» YOUR TASK: Reproduce every line of the following records without alteration, leaving out the pictures.

◇ ◇ ◇ ◇ ◇ ◇ ◇

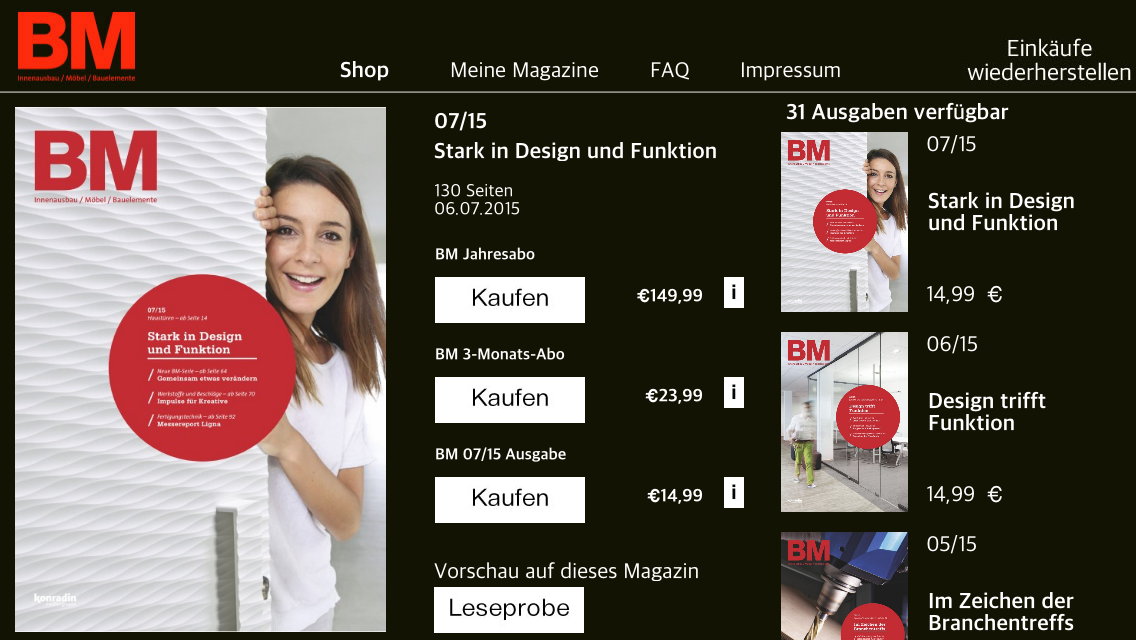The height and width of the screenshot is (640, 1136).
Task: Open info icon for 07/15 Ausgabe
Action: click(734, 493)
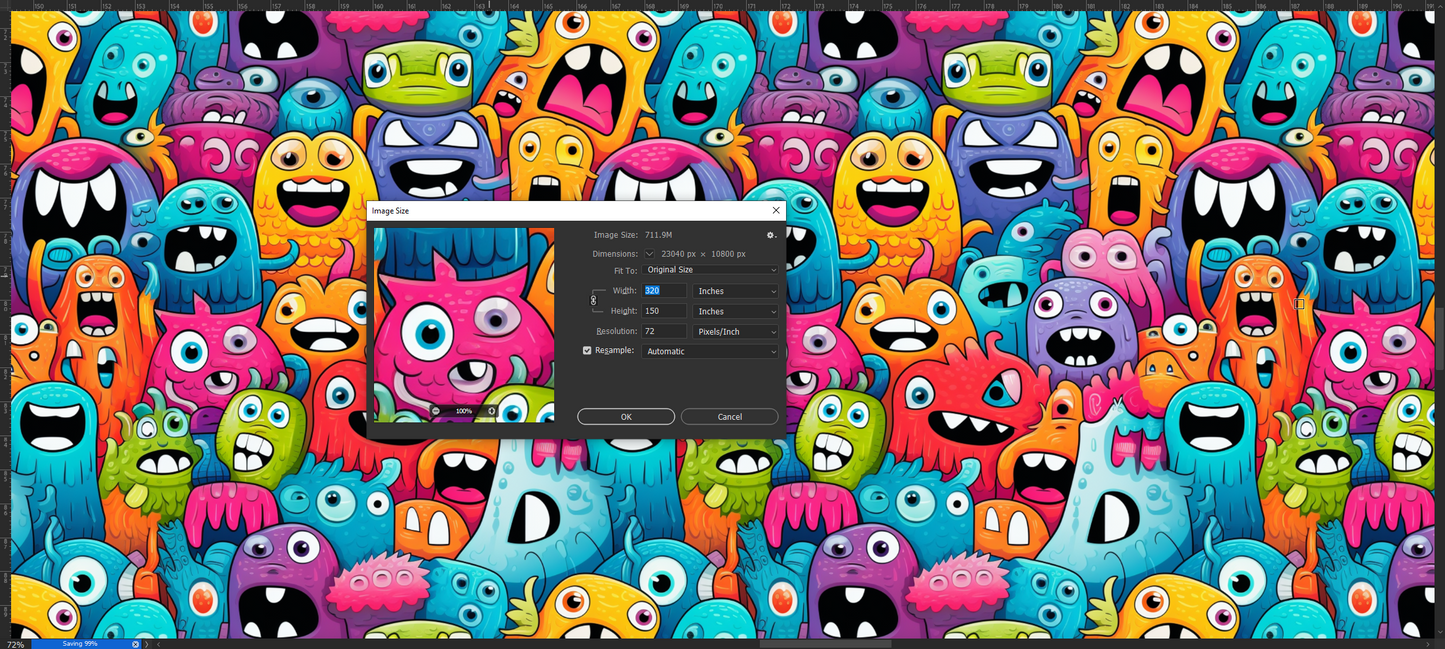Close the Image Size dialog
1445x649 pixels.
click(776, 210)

◇ ◇ ◇ ◇ ◇ ◇ ◇

» EXERCISE RESULT:
The height and width of the screenshot is (640, 1136).
Task: Open info icon for 07/15 Ausgabe
Action: click(734, 493)
Close the Image Size dialog
1445x649 pixels.
click(776, 210)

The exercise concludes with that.